[Records contained in a dataset]
--------------------------------

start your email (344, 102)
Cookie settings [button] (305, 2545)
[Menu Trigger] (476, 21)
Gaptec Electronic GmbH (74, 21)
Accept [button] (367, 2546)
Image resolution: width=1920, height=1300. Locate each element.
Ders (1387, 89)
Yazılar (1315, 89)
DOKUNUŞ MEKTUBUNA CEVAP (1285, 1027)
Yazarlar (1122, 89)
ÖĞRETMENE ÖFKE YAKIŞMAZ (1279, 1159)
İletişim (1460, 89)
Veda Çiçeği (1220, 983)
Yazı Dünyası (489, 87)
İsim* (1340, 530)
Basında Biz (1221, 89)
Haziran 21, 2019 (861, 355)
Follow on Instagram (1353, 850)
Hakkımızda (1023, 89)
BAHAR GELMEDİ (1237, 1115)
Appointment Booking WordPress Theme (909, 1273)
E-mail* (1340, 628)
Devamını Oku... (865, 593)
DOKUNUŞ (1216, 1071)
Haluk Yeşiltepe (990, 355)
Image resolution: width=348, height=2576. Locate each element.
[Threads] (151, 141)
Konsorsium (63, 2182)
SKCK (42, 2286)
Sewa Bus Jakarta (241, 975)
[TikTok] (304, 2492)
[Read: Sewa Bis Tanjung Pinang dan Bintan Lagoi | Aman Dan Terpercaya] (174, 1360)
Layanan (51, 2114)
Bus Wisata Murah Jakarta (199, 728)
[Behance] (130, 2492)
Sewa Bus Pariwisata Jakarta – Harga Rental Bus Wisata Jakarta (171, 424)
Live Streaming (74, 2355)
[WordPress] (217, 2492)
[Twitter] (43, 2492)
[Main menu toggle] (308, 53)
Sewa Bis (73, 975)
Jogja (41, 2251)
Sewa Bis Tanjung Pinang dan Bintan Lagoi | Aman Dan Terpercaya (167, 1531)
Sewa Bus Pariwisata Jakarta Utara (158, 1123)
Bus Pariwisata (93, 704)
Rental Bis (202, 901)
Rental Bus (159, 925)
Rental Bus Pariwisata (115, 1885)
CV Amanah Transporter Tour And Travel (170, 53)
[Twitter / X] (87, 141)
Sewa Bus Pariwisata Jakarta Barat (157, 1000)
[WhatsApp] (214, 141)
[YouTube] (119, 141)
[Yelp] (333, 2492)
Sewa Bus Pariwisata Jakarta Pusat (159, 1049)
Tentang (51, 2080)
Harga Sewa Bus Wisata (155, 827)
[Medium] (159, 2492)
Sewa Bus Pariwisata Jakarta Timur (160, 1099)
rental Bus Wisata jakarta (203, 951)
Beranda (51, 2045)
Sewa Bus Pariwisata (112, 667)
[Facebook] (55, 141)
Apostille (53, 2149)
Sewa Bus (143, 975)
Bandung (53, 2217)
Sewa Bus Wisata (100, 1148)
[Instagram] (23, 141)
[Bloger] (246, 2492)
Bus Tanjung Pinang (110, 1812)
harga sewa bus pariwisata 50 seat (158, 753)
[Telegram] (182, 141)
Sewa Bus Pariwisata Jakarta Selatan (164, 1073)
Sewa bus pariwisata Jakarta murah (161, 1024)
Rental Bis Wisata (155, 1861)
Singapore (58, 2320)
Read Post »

--------------------------------

| Your assignment |
Retype each record above so that every word stays exactly the same.

| Response to this task |
start your email (344, 102)
Cookie settings [button] (305, 2545)
[Menu Trigger] (476, 21)
Gaptec Electronic GmbH (74, 21)
Accept [button] (367, 2546)
Image resolution: width=1920, height=1300. Locate each element.
Ders (1387, 89)
Yazılar (1315, 89)
DOKUNUŞ MEKTUBUNA CEVAP (1285, 1027)
Yazarlar (1122, 89)
ÖĞRETMENE ÖFKE YAKIŞMAZ (1279, 1159)
İletişim (1460, 89)
Veda Çiçeği (1220, 983)
Yazı Dünyası (489, 87)
İsim* (1340, 530)
Basında Biz (1221, 89)
Haziran 21, 2019 (861, 355)
Follow on Instagram (1353, 850)
Hakkımızda (1023, 89)
BAHAR GELMEDİ (1237, 1115)
Appointment Booking WordPress Theme (909, 1273)
E-mail* (1340, 628)
Devamını Oku... (865, 593)
DOKUNUŞ (1216, 1071)
Haluk Yeşiltepe (990, 355)
Image resolution: width=348, height=2576. Locate each element.
[Threads] (151, 141)
Konsorsium (63, 2182)
SKCK (42, 2286)
Sewa Bus Jakarta (241, 975)
[TikTok] (304, 2492)
[Read: Sewa Bis Tanjung Pinang dan Bintan Lagoi | Aman Dan Terpercaya] (174, 1360)
Layanan (51, 2114)
Bus Wisata Murah Jakarta (199, 728)
[Behance] (130, 2492)
Sewa Bus Pariwisata Jakarta – Harga Rental Bus Wisata Jakarta (171, 424)
Live Streaming (74, 2355)
[WordPress] (217, 2492)
[Twitter] (43, 2492)
[Main menu toggle] (308, 53)
Sewa Bis (73, 975)
Jogja (41, 2251)
Sewa Bis Tanjung Pinang dan Bintan Lagoi | Aman Dan Terpercaya (167, 1531)
Sewa Bus Pariwisata Jakarta Utara (158, 1123)
Bus Pariwisata (93, 704)
Rental Bis (202, 901)
Rental Bus (159, 925)
Rental Bus Pariwisata (115, 1885)
CV Amanah Transporter Tour And Travel (170, 53)
[Twitter / X] (87, 141)
Sewa Bus Pariwisata Jakarta Barat (157, 1000)
[WhatsApp] (214, 141)
[YouTube] (119, 141)
[Yelp] (333, 2492)
Sewa Bus Pariwisata Jakarta Pusat (159, 1049)
Tentang (51, 2080)
Harga Sewa Bus Wisata (155, 827)
[Medium] (159, 2492)
Sewa Bus Pariwisata Jakarta Timur (160, 1099)
rental Bus Wisata jakarta (203, 951)
Beranda (51, 2045)
Sewa Bus Pariwisata (112, 667)
[Facebook] (55, 141)
Apostille (53, 2149)
Sewa Bus (143, 975)
Bandung (53, 2217)
Sewa Bus Wisata (100, 1148)
[Instagram] (23, 141)
[Bloger] (246, 2492)
Bus Tanjung Pinang (110, 1812)
harga sewa bus pariwisata 50 seat (158, 753)
[Telegram] (182, 141)
Sewa Bus Pariwisata Jakarta Selatan (164, 1073)
Sewa bus pariwisata Jakarta murah (161, 1024)
Rental Bis Wisata (155, 1861)
Singapore (58, 2320)
Read Post »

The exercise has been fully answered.